After doing atmospheric scattering I though that it would be an interesting challenge to make a full scale planet renderer. This is what I started with when looking to generate the terrain. The terrain height and color is determined through a height map that I generate in the vertex and fragment shaders.

The height map for another piece of terrain

I generated the height map using the 2D simplex noise implementation from webgl-noise implemented in the vertex and fragment shaders. Simplex noise is similar to Perlin noise in how it looks visually and gives a slight performance increase when using 2D and 3D noise functions. Alone, simplex noise would make for pretty boring terrain. However, if you add two or more functions of simplex noise together you start to get some more detail. This is called Fractional Brownian Motion, and is what I have used to create these fairly detailed height maps.

This what the factional Brownian motion function that I use looks like.

float fbm(vec3 x, float initialFrequency, float lacunarity, float gain, int octaves)
{
	float total = 0.0f;
	float frequency = initialFrequency;
	float amplitude = gain;

	for (int i = 0; i < octaves; ++i)
	{
		total += simplexNoise(x * frequency) * amplitude;
		frequency *= lacunarity;
		amplitude *= gain;
	}

	return total;
}

A few months ago I decided to implement atmospheric scattering in my OpenGL renderer in order to create a day/night cycle.

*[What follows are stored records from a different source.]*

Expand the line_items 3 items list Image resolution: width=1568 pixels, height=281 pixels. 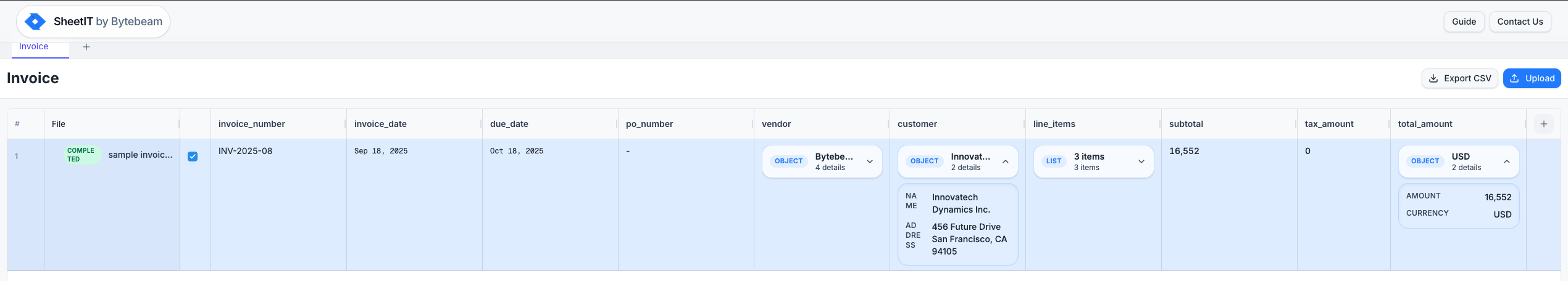pyautogui.click(x=1141, y=161)
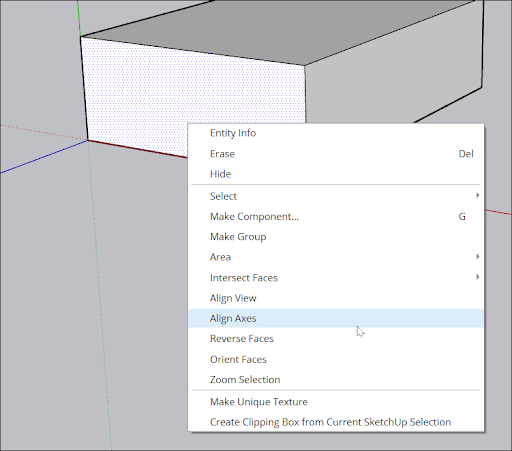Click the highlighted Align Axes item
The height and width of the screenshot is (451, 512).
pos(336,318)
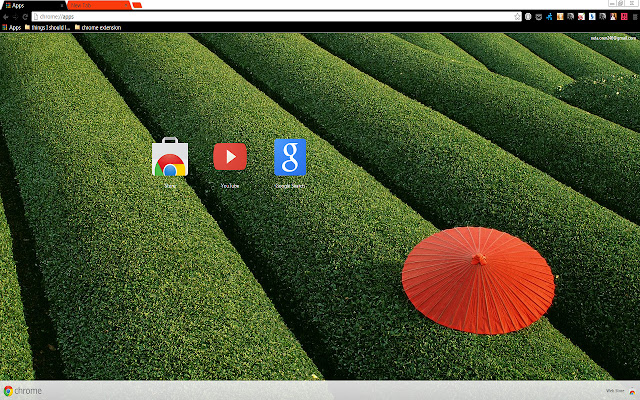The height and width of the screenshot is (400, 640).
Task: Open the Chrome Web Store app
Action: click(x=170, y=159)
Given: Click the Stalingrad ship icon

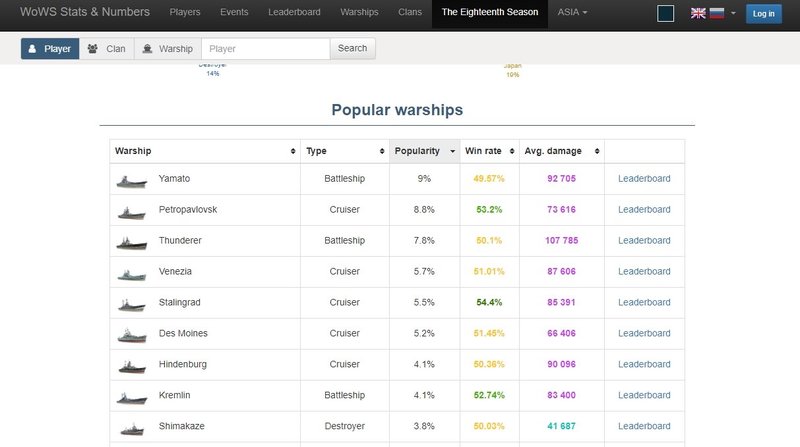Looking at the screenshot, I should [132, 305].
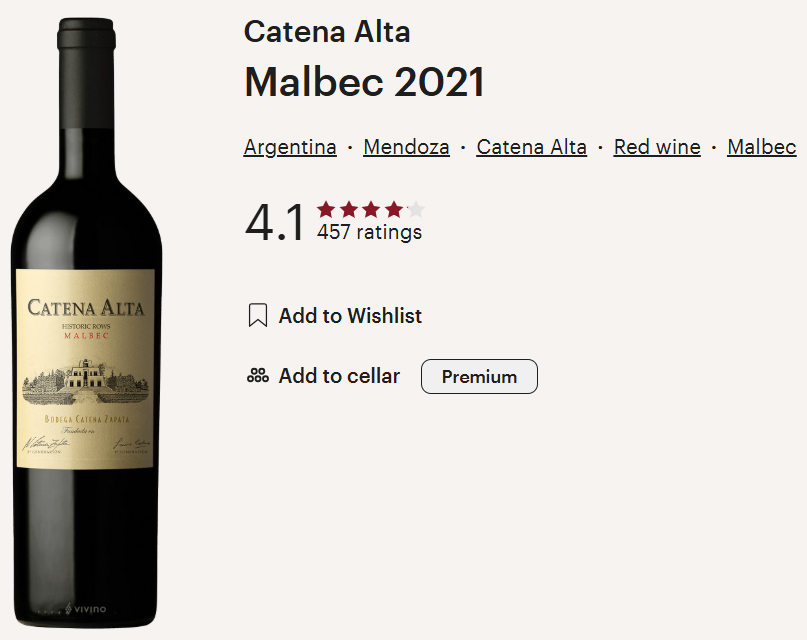Click the Add to Wishlist label

pos(350,315)
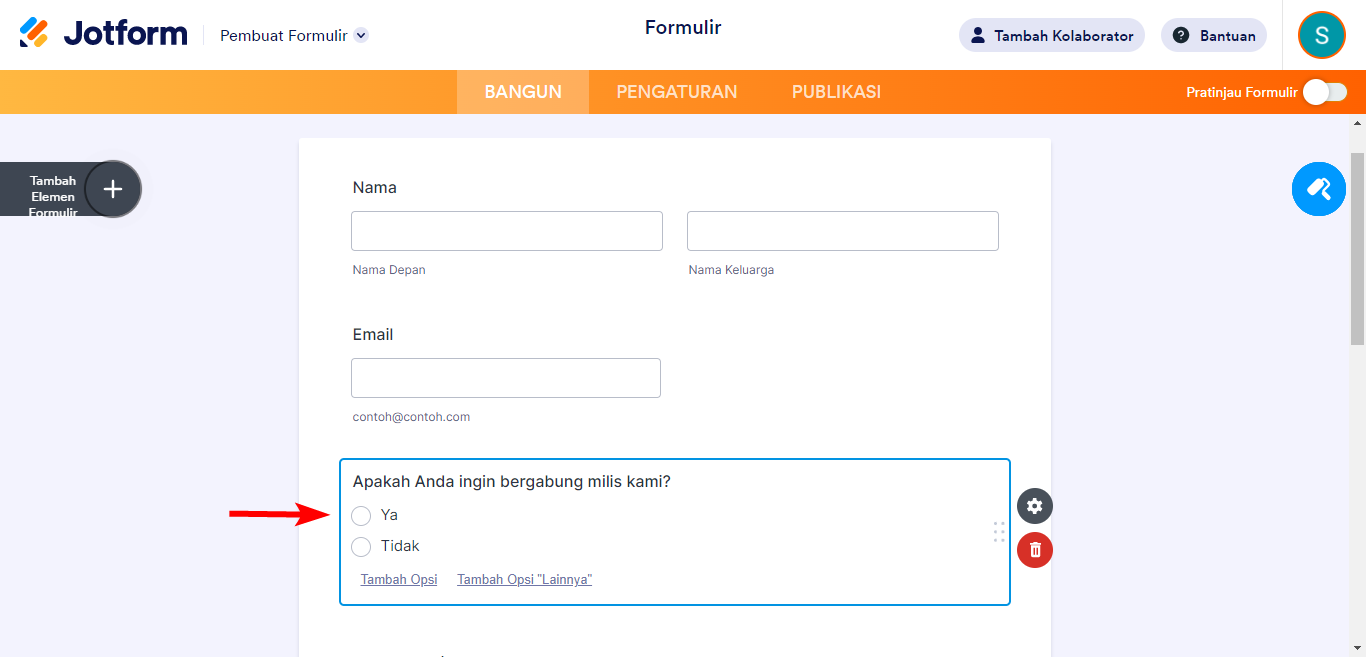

This turns out to be a fairly cheap effect to calculate if you do not need it to be completely accurate of implement multiscattering. One of the early GPU gems books had an implementation of atmospheric scattering that creates an accurate enough representation. The book is now online and the article can be found here.

This article comes with sample shader code for the implementation, but this ended up raising some larger issues in regards to the depth buffer. In order to keep the atmosphere to scale I wanted to render a planetary scale sphere. In order to do this I increased the distance of the far clipping plane. Since the near plane of the projection frustum is situated at 1 meter away from the camera and the far plane is 300,000km away pretty much everything in the frustum was flickering in and out of view. Instead of using a linear depth buffer like I was, I switched to using a logarithmic depth buffer which allows for a far greater range by concentrating most of the accuracy of the depth buffer closer to the near clipping plane. I used the vertex shader implementation demonstrated on the Outerra Blog and this fixed the flickering issues that I was having.

Finally in order to make it seem like a planet in space, I needed to implement a space sky box. The most trouble that I had with this was locating the tools to create the cube map that I would use for the sky box texture. I ended up finding a great tool named Spacescape that I could use to design space sky boxes (although I ended using one of the included samples). In order to get the generated .png files into a cube map I used ATI CubeMapGen. This allowed me to conveniently load in each .png and place it in its correct position, then export the cube map as a .dds file. I did not have much trouble from there since I had already loaded .dds files in previous work I had done. I just needed to render a cube with inverse winding order without any translation based on the view.